(Exercise prompt) Update the records below, replacing every occurrence of "Screen dimensions" with "Display size" and leaving everything else unchanged.

— begin Provided data —

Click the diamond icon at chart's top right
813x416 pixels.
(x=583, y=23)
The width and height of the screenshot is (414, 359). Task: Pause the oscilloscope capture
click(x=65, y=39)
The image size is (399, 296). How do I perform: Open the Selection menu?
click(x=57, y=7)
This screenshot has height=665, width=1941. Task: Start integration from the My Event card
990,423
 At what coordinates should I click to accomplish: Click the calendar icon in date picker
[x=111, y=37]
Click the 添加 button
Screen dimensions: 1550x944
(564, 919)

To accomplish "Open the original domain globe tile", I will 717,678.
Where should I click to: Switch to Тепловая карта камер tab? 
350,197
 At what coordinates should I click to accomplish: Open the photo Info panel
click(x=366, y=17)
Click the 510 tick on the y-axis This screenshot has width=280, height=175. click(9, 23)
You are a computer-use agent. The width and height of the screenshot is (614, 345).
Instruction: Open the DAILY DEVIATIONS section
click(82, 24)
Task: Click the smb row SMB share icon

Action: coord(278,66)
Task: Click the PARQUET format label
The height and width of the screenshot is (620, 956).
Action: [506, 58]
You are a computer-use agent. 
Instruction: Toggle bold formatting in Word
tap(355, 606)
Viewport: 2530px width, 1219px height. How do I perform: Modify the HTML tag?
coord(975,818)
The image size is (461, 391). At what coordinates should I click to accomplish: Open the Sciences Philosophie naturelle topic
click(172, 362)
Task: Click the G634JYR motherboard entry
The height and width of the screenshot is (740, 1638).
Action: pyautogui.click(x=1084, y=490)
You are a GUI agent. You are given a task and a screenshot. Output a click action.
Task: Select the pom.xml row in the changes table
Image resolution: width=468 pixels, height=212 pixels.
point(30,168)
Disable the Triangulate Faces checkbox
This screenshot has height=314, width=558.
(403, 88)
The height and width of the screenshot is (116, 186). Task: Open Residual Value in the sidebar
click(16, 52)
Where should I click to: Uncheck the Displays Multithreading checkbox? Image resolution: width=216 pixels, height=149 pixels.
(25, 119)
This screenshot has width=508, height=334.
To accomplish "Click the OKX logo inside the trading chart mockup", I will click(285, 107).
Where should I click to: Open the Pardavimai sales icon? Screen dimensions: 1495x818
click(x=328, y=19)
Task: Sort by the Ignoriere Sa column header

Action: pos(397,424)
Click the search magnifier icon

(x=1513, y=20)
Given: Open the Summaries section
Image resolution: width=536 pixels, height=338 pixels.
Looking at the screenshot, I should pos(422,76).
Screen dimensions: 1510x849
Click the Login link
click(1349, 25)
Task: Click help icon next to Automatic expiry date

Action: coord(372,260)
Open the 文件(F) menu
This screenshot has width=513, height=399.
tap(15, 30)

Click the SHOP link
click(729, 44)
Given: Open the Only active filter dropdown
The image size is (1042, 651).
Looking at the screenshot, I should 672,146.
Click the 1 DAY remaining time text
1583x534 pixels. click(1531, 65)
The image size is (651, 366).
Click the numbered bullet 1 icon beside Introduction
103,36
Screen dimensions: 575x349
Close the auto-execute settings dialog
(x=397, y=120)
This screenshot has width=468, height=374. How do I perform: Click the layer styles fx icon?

— end Provided data —

(Output for this task)
Click the diamond icon at chart's top right
813x416 pixels.
(x=583, y=23)
The width and height of the screenshot is (414, 359). Task: Pause the oscilloscope capture
click(x=65, y=39)
The image size is (399, 296). How do I perform: Open the Selection menu?
click(x=57, y=7)
This screenshot has height=665, width=1941. Task: Start integration from the My Event card
990,423
 At what coordinates should I click to accomplish: Click the calendar icon in date picker
[x=111, y=37]
Click the 添加 button
Display size: 1550x944
(564, 919)

To accomplish "Open the original domain globe tile", I will 717,678.
Where should I click to: Switch to Тепловая карта камер tab? 
350,197
 At what coordinates should I click to accomplish: Open the photo Info panel
click(x=366, y=17)
Click the 510 tick on the y-axis This screenshot has width=280, height=175. click(9, 23)
You are a computer-use agent. The width and height of the screenshot is (614, 345).
Instruction: Open the DAILY DEVIATIONS section
click(82, 24)
Task: Click the smb row SMB share icon

Action: coord(278,66)
Task: Click the PARQUET format label
The height and width of the screenshot is (620, 956).
Action: [506, 58]
You are a computer-use agent. 
Instruction: Toggle bold formatting in Word
tap(355, 606)
Viewport: 2530px width, 1219px height. How do I perform: Modify the HTML tag?
coord(975,818)
The image size is (461, 391). At what coordinates should I click to accomplish: Open the Sciences Philosophie naturelle topic
click(172, 362)
Task: Click the G634JYR motherboard entry
The height and width of the screenshot is (740, 1638).
Action: pyautogui.click(x=1084, y=490)
You are a GUI agent. You are given a task and a screenshot. Output a click action.
Task: Select the pom.xml row in the changes table
Image resolution: width=468 pixels, height=212 pixels.
point(30,168)
Disable the Triangulate Faces checkbox
This screenshot has height=314, width=558.
(403, 88)
The height and width of the screenshot is (116, 186). Task: Open Residual Value in the sidebar
click(16, 52)
Where should I click to: Uncheck the Displays Multithreading checkbox? Image resolution: width=216 pixels, height=149 pixels.
(25, 119)
This screenshot has width=508, height=334.
To accomplish "Click the OKX logo inside the trading chart mockup", I will click(285, 107).
Where should I click to: Open the Pardavimai sales icon? Display size: 1495x818
click(x=328, y=19)
Task: Sort by the Ignoriere Sa column header

Action: pos(397,424)
Click the search magnifier icon

(x=1513, y=20)
Given: Open the Summaries section
Image resolution: width=536 pixels, height=338 pixels.
Looking at the screenshot, I should pos(422,76).
Display size: 1510x849
Click the Login link
click(1349, 25)
Task: Click help icon next to Automatic expiry date

Action: coord(372,260)
Open the 文件(F) menu
This screenshot has width=513, height=399.
tap(15, 30)

Click the SHOP link
click(729, 44)
Given: Open the Only active filter dropdown
The image size is (1042, 651).
Looking at the screenshot, I should 672,146.
Click the 1 DAY remaining time text
1583x534 pixels. click(1531, 65)
The image size is (651, 366).
Click the numbered bullet 1 icon beside Introduction
103,36
Display size: 575x349
Close the auto-execute settings dialog
(x=397, y=120)
This screenshot has width=468, height=374. How do I perform: Click the layer styles fx icon?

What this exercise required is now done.